The Audi Group sold 1,180,748 cars in the first three quarters of 2013. As a result, the Ingolstadt-based company had sales revenues of €36,965 million and an operating profit of €3,743 million.
With these unit sales, the Audi Group had a revenue of €36,965 million, slightly smaller from 2012’s €37,667 million. This was mainly due to the increased demand for models of the new A3 family and dynamic rise in Asia and North America. At the same time, mixed effects – particularly due to slumping demand in the Western European countries affected by sovereign debt crises – and currency effects had a negative impact on revenue development, which at the end of September was 1.9 % lower than the record level of the previous year.
Operating profit slowed to €3,743 (2012: €4,197) million as a result of high upfront expenditures for new products and technologies, and the expansion of the international production network.
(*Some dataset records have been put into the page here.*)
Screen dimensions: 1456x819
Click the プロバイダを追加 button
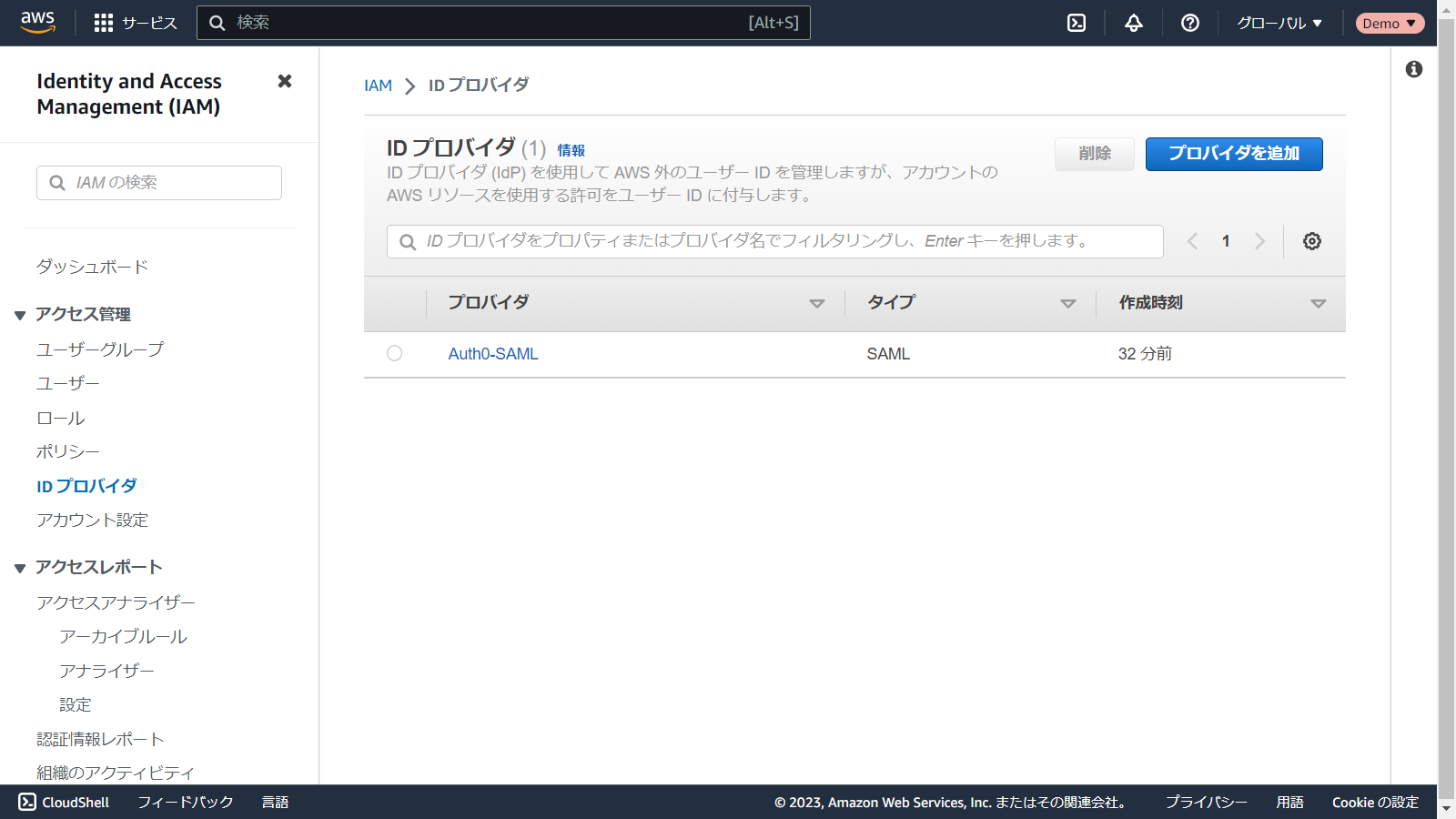(1233, 154)
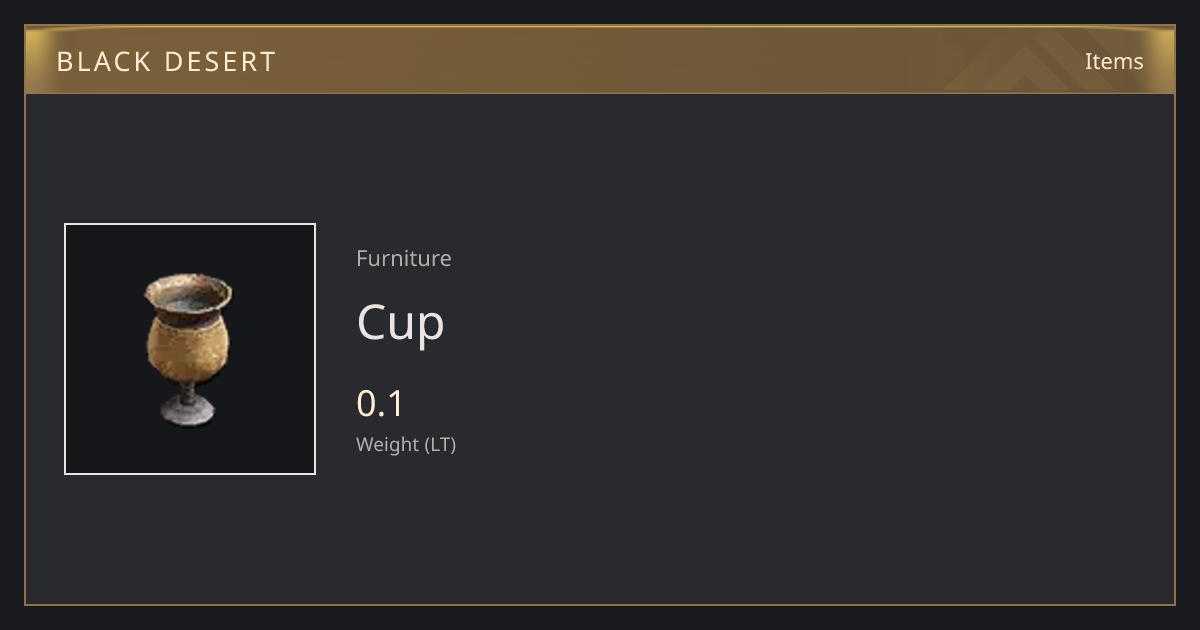
Task: Click the thin gold card border line
Action: pyautogui.click(x=600, y=604)
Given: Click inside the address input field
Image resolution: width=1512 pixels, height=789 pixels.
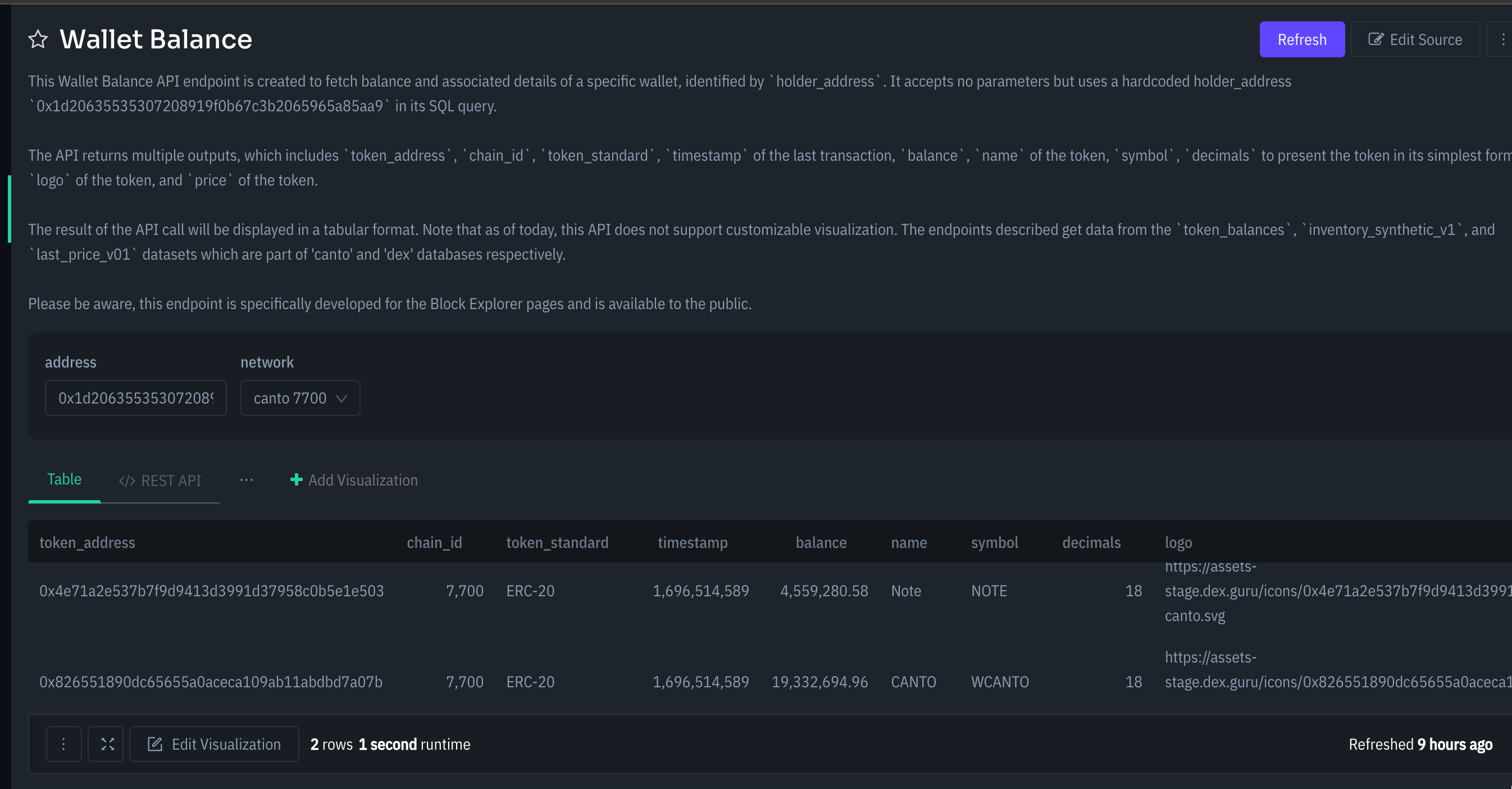Looking at the screenshot, I should 135,398.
“We are making high upfront expenditures and investments now and in upcoming years in order to create an even stronger global position for Audi,” declared Axel Strotbek, Board Member for Finance and Organization, commenting on the Q3 results for AUDI AG.
He added that the company is now embarked on a sustainable growth journey, which can only be successfully achieved by means of both high upfront expenditures in new products and technologies as well as an expanded production network. Therefore, the Audi Group started the largest investment program in its history at the start of 2013 and will invest an average of over €3.5 billion every year until 2015.